Limitations & Future Work

  • The paper primarily uses sim-to-sim evaluations rather than real robot hardware experiments. While this protocol is controllable and reproducible, real sensor noise, contact uncertainty, latency, and safety constraints may introduce more complex gaps.
  • Gains from Found-adapt fluctuate across environments and tasks. In the hardest gravity setting G4, absolute gains for "walk" remain limited, suggesting that when target dynamics exceed the foundation policy's skill coverage too severely, adjusting latents alone might be insufficient.
  • The method depends on the quality of target domain data. While "drop" is acceptable, "masking" and heavy noise significantly harm the adapter. Real robot data with sensor drift, mislabeled rewards, or contact anomalies would require additional data cleaning or uncertainty-aware objectives.
  • Hyperparameters like \(\lambda\) in weighted regression, adapter update steps, and MetaDynamic's perturbation coverage affect performance. The authors acknowledge that different tasks might require tuning, and future work could consider adaptive weighting or latent refinement regularized toward \(z_{src}\).
  • Current methods are based on state features, leaving a step toward visual robot deployment. For real-world mobile robots or arms, visual encoders and partial observability must be integrated into the foundation policy and MetaDynamic signature.
  • vs Domain Randomization: Domain randomization tries to cover a wide enough dynamics distribution during training for natural generalization; Found-adapt pre-trains a reusable skill library and adjusts latents during deployment.
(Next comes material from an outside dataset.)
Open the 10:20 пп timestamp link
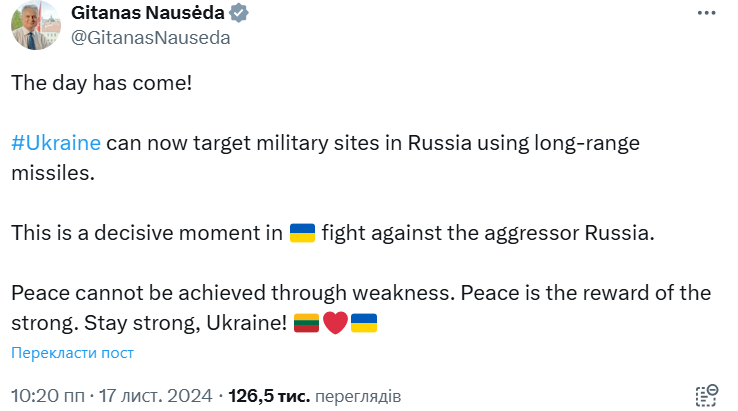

The former puts more pressure on training cost and coverage, while the latter is more lightweight for target domain changes but depends on the quality of the foundation policy.
  • vs Grounded Action Transformation / UGAT: GAT-style methods calibrate actions via forward/inverse models to make simulator actions fit the target environment; Found-adapt modifies the conditioning latent, essentially "calling the skill differently." Experimental variance in GAT/UGAT suggests action-level calibration might not stably handle multi-task foundation policies.
  • vs Rapid Motor Adaptation / UP-OSI: RMA and UP-OSI infer implicit dynamics variables from recent observations, but are typically co-trained with the task policy for specific online adaptation. Found-adapt differs by pre-training a task-agnostic foundation policy and performing only latent-level correction, emphasizing cross-task reuse.
  • vs PAD: PAD self-supervises policy updates via rotation prediction or other tasks during deployment. While sometimes very strong, it requires task-specific pre-training and is more expensive. Found-adapt prioritizes stable, fast sim-to-real improvement without retraining for every task.
  • Insight: For large-scale robot policies, future sim-to-real may not always rely on fine-tuning the policy backbone. A more scalable direction is pre-training rich skill latent spaces and learning lightweight latent adapters for each hardware, venue, or dynamics state—a concept very close to prompt/adapter tuning in language and vision foundation models.

Rating

  • Novelty: ⭐⭐⭐⭐☆ Naturally extends Hilbert foundation policy task prompting to sim-to-real latent adaptation with clear problem formulation.
  • Experimental Thoroughness: ⭐⭐⭐⭐☆ Covers gravity, friction, multiple tasks, ablations, and data quality but lacks real hardware validation.
  • Writing Quality: ⭐⭐⭐⭐☆ Mathematical formulas and component relationships are fairly complete, though some specific numerical values in charts require interpretation from figures.
  • Value: ⭐⭐⭐⭐☆ Highly insightful for robot foundation policy deployment, especially for scenarios requiring fast cross-dynamics adaptation without repeated policy retraining.